La santé mentale des jeunes belges n’est pas au beau fixe. Environ 1 jeune sur 5 souffre mentalement. 10% d’entre eux tenteront de mettre fin à leurs jours ou de se faire du mal. Les professionnels sont débordés.
"On est submergés de demandes. Les listes d'attente pour les consultations et les hospitalisations sont importantes", constate Rudy Guillaume, pédopsychiatre à l'hôpital Vincent Van Gogh.
Comment en est-on arrivé là ? Le covid a indubitablement laissé des traces. Il n’est pas le seul facteur impliqué.
"Il s’agit de l'éco-anxiété. C'est quand on s'inquiète de l'environnement. Pour d'autres, il y a la préoccupation de trouver un métier ou une utilité dans notre société. Il existe aussi un décalage avec ce que les jeunes voient sur les réseaux sociaux et la réalité", avance-t-il.
Les psychiatres et psychologues ne sont pas les seuls à être débordés. La situation déstabilise aussi les parents.

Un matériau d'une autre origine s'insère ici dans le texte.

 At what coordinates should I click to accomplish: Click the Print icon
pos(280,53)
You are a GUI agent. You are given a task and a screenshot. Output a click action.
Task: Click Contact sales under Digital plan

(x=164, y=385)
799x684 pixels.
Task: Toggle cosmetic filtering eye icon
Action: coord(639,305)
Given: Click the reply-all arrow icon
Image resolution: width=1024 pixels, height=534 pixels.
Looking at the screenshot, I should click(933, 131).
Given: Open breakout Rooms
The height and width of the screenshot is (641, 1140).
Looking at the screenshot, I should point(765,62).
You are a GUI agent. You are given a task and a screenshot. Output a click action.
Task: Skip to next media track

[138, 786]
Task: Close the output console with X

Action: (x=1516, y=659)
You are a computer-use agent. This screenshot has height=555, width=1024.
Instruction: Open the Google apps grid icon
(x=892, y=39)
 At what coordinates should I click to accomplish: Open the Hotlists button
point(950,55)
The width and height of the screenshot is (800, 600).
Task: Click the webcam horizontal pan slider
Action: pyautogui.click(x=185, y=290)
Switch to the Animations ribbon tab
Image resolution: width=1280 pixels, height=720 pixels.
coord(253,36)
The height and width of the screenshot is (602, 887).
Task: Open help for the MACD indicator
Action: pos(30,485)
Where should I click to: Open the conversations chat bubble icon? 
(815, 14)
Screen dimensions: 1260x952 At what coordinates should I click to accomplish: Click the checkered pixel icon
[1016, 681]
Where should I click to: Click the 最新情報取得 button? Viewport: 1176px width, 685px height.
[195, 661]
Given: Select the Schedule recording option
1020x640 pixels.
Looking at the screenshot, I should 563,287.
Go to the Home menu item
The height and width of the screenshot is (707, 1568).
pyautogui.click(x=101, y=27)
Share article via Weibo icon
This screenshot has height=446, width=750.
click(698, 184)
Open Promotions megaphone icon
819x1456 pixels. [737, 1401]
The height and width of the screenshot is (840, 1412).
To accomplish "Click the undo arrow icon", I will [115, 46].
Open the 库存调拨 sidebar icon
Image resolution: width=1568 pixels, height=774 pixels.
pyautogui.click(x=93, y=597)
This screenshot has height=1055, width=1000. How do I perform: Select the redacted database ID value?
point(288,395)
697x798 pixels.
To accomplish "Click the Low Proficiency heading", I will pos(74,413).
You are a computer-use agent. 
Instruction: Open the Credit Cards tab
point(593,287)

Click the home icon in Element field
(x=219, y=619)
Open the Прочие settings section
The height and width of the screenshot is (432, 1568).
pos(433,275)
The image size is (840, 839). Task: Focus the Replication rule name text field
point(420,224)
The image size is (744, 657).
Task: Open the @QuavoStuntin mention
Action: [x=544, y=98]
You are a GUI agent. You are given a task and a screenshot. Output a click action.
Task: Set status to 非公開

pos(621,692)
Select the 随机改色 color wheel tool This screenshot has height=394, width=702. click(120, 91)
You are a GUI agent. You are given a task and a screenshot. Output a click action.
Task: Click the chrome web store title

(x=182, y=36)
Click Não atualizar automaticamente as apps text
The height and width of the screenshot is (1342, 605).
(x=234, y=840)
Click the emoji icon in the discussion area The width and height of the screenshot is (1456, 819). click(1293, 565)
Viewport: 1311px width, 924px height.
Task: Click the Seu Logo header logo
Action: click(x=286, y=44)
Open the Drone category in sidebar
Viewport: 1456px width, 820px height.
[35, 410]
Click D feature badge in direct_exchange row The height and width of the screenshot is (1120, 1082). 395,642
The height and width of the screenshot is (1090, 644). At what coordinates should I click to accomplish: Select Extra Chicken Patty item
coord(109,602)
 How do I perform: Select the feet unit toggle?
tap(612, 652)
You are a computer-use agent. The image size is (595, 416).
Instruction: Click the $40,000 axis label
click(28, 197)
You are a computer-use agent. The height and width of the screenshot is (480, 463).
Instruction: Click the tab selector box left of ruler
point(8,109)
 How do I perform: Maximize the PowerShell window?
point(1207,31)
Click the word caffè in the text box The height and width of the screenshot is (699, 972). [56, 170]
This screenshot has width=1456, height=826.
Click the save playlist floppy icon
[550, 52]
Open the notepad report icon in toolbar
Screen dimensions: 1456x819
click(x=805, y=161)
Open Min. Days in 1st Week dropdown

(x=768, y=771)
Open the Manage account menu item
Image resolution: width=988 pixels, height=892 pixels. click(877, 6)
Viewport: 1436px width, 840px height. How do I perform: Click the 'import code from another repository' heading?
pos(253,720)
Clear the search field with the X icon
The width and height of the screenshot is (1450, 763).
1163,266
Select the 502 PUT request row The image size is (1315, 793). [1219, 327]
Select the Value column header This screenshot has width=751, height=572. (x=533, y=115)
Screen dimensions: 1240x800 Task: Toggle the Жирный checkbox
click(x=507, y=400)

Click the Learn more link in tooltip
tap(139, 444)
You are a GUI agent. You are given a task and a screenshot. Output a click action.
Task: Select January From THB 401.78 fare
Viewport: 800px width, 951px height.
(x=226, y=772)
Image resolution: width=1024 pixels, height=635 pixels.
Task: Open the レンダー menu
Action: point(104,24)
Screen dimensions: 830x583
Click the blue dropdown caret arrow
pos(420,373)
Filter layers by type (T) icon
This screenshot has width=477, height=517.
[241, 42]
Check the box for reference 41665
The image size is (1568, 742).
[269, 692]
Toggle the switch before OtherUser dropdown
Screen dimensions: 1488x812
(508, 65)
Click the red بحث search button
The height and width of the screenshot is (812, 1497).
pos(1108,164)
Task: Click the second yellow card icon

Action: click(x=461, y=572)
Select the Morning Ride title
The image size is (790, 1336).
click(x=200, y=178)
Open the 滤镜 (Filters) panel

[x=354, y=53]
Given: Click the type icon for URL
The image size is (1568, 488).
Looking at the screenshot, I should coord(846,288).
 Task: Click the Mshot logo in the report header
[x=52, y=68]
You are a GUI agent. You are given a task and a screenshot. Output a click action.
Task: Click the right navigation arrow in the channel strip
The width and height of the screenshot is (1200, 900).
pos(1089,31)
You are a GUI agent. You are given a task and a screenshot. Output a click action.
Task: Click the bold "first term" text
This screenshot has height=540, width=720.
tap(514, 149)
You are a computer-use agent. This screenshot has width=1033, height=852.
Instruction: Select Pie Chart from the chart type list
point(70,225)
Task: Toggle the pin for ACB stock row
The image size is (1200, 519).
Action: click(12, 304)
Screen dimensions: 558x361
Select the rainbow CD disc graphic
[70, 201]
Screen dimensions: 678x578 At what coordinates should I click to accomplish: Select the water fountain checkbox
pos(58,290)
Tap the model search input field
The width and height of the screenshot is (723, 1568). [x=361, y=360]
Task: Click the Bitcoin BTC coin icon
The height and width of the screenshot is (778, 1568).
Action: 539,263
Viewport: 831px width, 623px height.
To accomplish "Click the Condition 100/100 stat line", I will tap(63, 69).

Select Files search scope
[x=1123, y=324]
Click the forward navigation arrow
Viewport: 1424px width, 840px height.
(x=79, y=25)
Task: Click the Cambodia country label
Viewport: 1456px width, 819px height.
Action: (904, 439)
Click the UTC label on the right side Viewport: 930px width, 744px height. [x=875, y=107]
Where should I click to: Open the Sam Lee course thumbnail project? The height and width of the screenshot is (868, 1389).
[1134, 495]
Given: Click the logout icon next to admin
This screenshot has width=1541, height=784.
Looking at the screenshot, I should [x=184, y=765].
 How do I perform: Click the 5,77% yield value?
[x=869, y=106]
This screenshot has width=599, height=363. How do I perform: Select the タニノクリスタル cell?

"Beaucoup de parents disent qu'ils ne savent plus comment agir et soutenir le jeune. Leur jeune multiplie les passages à l'acte et ils ne sont plus en capacité de le comprendre", regrette le pédopsychiatre.
Pour sortir de cette mauvaise passe, les antidépresseurs existent. Selon Rudy Guillaume, le chemin vers la guérison est une démarche bien plus vaste.
"Un traitement antidépresseur doit s'inscrire dans une relation thérapeutique et de confiance entre le jeune et sa famille. Parfois, les traitements sont mal pris", signale-t-il.
Pour lutter face au phénomène, de nombreux services existent. Mais, avant de les consulter, l’aide des proches est la première étape avant d’aller plus loin dans la procédure.
"Une famille doit d'abord penser à un dialogue et à une compréhension. Il faut se dire que mon enfant, qui ne va pas bien, est une priorité", conseille le médecin spécialisé en troubles mentaux.
Pour rappel, parler est primordial pour aller mieux. Le centre de prévention du suicide est joignable 24h/24 au 0800 32 123.